今まで、彼女達のおかげで楽をしていたのに、労ったり、感謝していないことが不思議だった。

「父上、ヘンドリックは、王位を簒奪しようとしています。自分が母上を治せない無能であることを、人のせいにするのですから。」

国王にとって大切なのは、王妃と自分でしかない。だが、二人の愛の結晶である王子のことは何の興味も持っていない。王妃が可愛がるのなら、一緒に話したりすることはあっても、いないのなら、興味が湧くわけもなく、自分の息子よりも、王妃の面倒を見てくれる甥の方が、信頼しているぐらいだった。

そして、そのことに王子は気がついていない。王妃と共に親であるのだから、自分は絶対的な権力者の父に愛されている、と思い込んでいた。だから、彼が庇うのは息子の自分であって、ヘンドリックではないと、思っていたのに。

「お前に王位を譲るのは、考え直すことにした。第二王子が成長するまで働くか、一時的に後見をヘンドリックに頼んでもいいな。

お前が、女神の加護を引き受ける娘でも連れてこればまだお前を推薦できたのだが、こうなっては仕方がない。

お前はあの女狐に騙されたのだから、被害者とも言えるが、安易に騙されるようでは王太子の座は重荷になろう。ジョセフィーヌと言ったか、あの女と一緒になりたければ好きにすれば良い。男爵家に婿入りするもよし、平民になるも良し。ただ王家に残りたいのなら、あれは愛妾しか許さぬ。
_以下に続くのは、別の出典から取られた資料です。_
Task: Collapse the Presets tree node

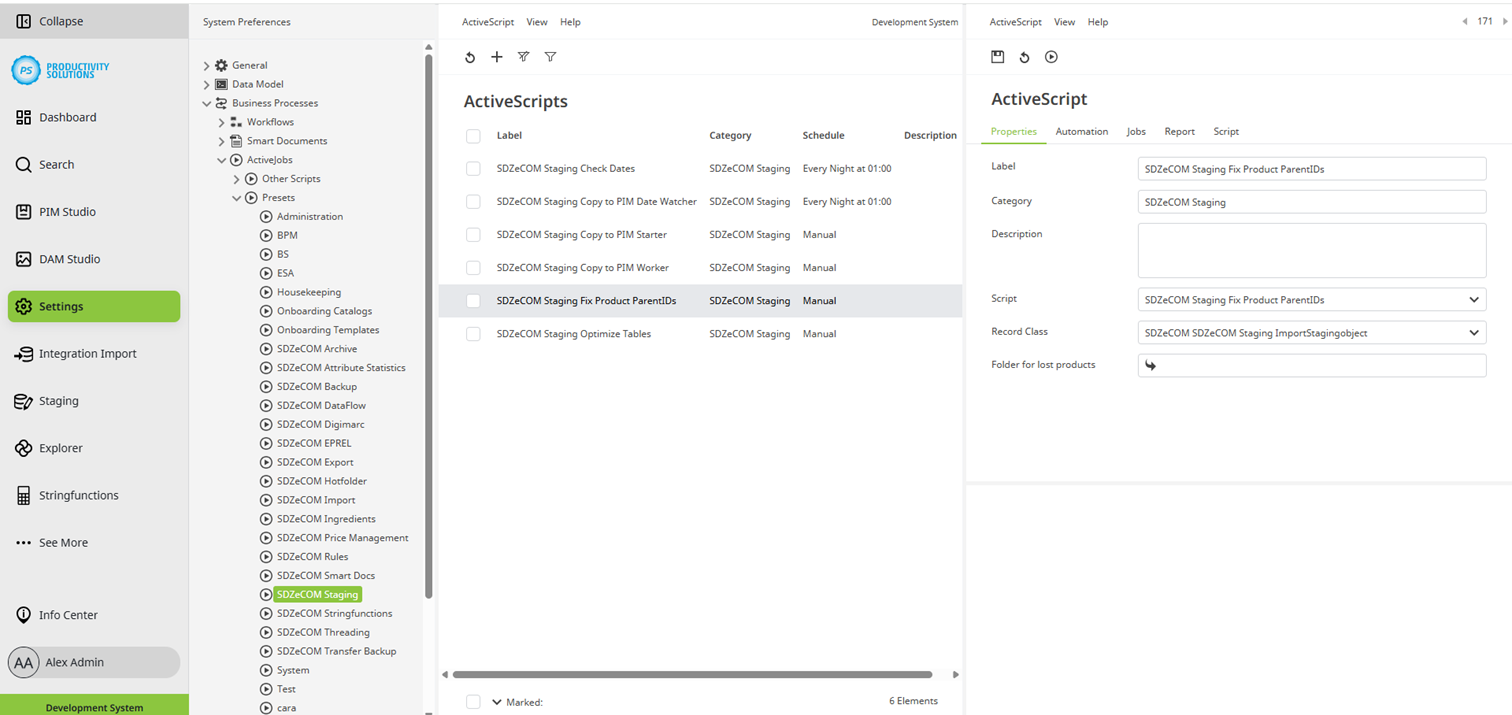Action: [x=238, y=197]
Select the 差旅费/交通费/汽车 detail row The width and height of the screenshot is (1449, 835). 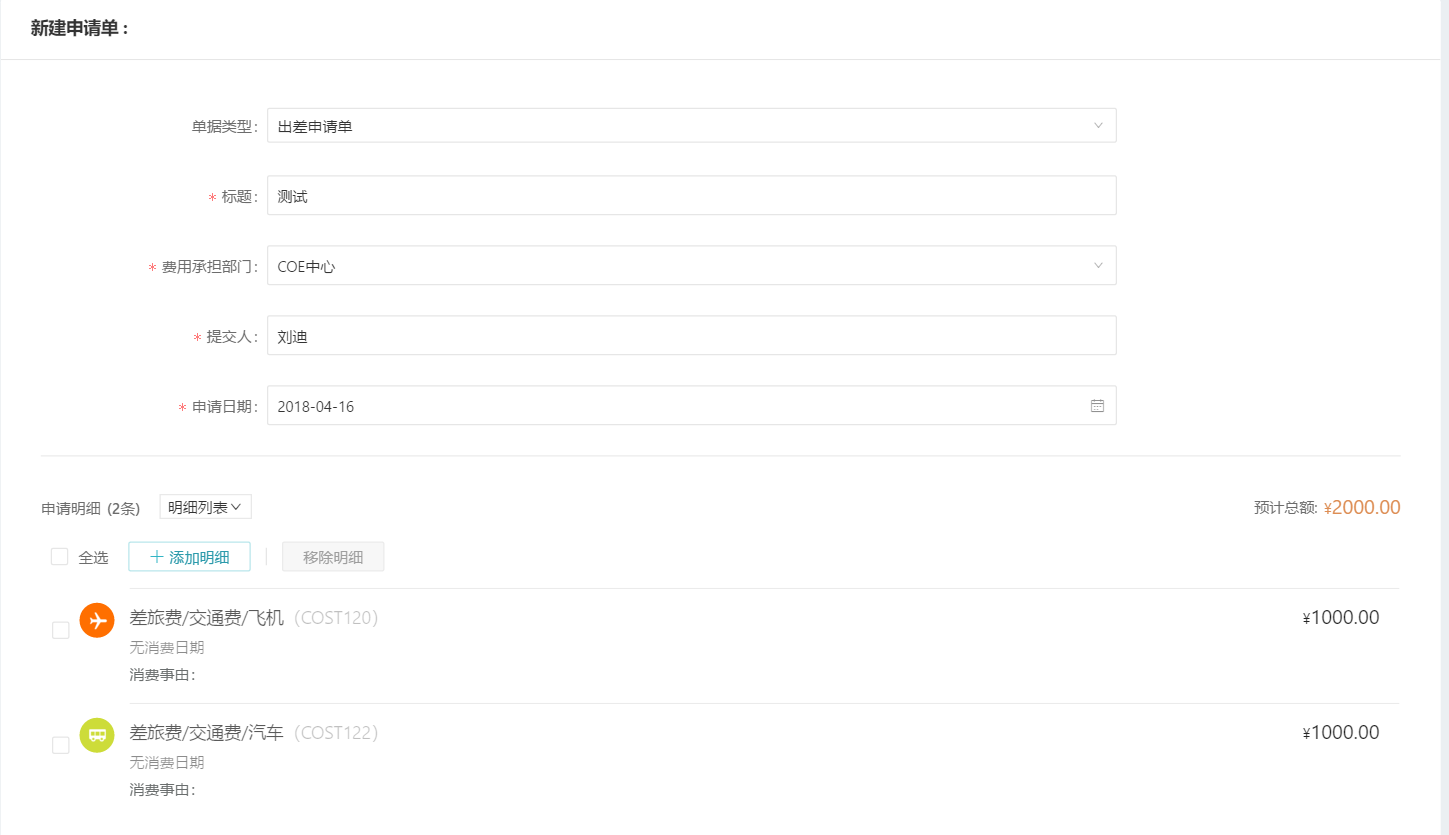pos(720,761)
新しい王妃候補は、身持ちの堅いのを選ぶんだな。側妃も、同じだ。お前は、碌な女を選ばんな。誰に似たのか……」

この国で、開発された道具の一つに、一定期間、加護の力を溜めて、負担を軽くするものがあるのだが、それを着ける人物も、また限られてくるのは、加護の力について理解が及んでいないということかもしれない。

今のところまだ側妃候補の立場であるオーブリー嬢に道具を装着したところ、すぐに意識が混沌としてしまったため、彼女も器としてはあまり役に立たないことが判明した。念のため、愛妾と決まっていた二人の子爵令嬢に渡したところ、体は思うように動かないものの、意識を飛ばす程ではないとのことで、道具を装着できる要員としては彼女達は役に立ちそうだ。
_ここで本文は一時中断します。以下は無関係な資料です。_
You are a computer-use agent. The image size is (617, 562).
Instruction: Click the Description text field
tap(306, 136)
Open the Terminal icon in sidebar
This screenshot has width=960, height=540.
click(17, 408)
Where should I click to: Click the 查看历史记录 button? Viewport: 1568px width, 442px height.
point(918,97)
その結果を踏まえると、完全にいらない子になったのは、王子と真実の愛の相手、オーブリー嬢の三人になった。

それなら、彼らに責任を取ってもらうのが、一番ではないか?

との思考から、満場一致で、王子達には仕事が与えられた。勿論、王妃様の仕事の一部である。

「やらなければ、廃嫡だ」と王が言えば、こちらをずっと睨みつけていた王子の目の色が変わった。
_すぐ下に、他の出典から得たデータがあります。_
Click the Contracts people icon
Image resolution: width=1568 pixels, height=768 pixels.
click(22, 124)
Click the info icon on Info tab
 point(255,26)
教育係から強制的に連れてこられた、ジョセフィーヌ嬢は唇を噛んで必死に何かを考えていたが、開き直ったように何か叫んだ。

「新しく王妃候補になってくださる方なんていらっしゃいません。だって本当の真実の愛は、私にエリオス様を譲って下さったご令嬢達ですもの。傷心の中、去って行ったあの方達を呼び寄せるのはどうでしょう。」

「ふむ……それは魅力的な誘いだな。」

ヘンドリックは何の茶番かと耳を疑ったが、意外にも陛下は乗り気に見える。

「そんなことできるわけないでしょう。陛下、彼女はすでにステイン公国についております。戦争になりますよ。」


ステイン公国ときいて、陛下の顔から笑みが消えた。